一方で、訪問介護報酬引き下げによって、事業所からは「収支悪化で事業継続が難しくなる」と悲痛な声が上がっています。厚労省は「基本料が減っても加算分がある」と説明していますが、事業所の収入全体に対して加算する仕組みのため、基本料引き下げで減収になれば加算額も増えません。介護現場では、「賃上げどころか、雇用の維持も難しくなる」と疑問視の声です。人手不足に加えて経営難で見切りをつける事業所が相次げば、高齢者がサービスを受けられない「介護難民」や、それに伴う家族の「介護離職」が急増しかねません。
施設をつくらず「地域で」と国や区が言っても、ケア労働者の賃金を抜本的に底上げし、事業所への支援を強化していかなければ、在宅介護の充実は進みません。区としての在宅介護事業所への財政的な支援策は十分とは言えず、特別養護老人ホームをつくらない宣言だけすることは許されません。「給付を引き上げれば保険料が上がる」などという事は、もはや制度が破綻していると言わざるを得ません。
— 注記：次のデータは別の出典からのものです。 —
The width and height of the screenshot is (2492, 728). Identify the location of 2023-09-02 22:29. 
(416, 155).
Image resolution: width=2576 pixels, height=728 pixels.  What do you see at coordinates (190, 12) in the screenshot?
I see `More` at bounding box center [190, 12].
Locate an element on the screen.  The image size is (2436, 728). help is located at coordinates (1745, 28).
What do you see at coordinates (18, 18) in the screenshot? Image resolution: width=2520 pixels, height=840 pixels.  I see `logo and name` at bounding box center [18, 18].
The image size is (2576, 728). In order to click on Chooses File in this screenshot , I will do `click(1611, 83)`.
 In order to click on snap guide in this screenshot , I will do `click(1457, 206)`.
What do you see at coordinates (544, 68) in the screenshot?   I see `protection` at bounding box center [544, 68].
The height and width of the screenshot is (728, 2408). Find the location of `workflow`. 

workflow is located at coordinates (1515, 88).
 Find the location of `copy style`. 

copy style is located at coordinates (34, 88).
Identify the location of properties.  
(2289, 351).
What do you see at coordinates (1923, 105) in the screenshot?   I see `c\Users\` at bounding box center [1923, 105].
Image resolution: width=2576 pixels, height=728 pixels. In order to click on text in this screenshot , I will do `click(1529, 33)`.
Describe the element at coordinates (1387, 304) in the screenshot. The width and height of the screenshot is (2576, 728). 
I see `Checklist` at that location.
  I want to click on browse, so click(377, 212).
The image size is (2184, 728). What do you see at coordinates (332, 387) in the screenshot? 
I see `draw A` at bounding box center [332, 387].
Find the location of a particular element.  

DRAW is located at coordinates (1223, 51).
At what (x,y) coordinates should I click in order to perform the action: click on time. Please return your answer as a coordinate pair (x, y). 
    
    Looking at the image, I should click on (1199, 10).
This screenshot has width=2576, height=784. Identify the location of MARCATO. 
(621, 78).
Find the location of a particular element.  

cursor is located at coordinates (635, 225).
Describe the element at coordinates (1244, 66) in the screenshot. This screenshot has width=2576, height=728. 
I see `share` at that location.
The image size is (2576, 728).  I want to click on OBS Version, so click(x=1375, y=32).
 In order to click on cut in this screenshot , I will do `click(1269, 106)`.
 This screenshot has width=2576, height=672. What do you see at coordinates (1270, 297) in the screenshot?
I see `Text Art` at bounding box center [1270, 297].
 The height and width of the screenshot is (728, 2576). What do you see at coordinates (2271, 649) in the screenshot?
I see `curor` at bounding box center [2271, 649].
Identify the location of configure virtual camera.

介護保険制度が始まって24年目を迎え、改定の度に値上してきた保険料は、約3倍にも膨れ上がり、暮らしに大きな影響を及ぼしてきました。その上、コロナ・物価高が続き、暮らしの困難さはコロナ前に戻るどころか、ますます厳しい状況です。にもかかわらず、同時期に、後期高齢者医療も国民健康保険も大幅値上げです。介護も医療も保険料が相次いで値上げの背景は、国が軍事費を拡大させる一方で、社会保障費抑制路線を続けてきたからです。区も議会も国に対し国庫負担を大幅に引き上げることをもっともっと要求すべきです。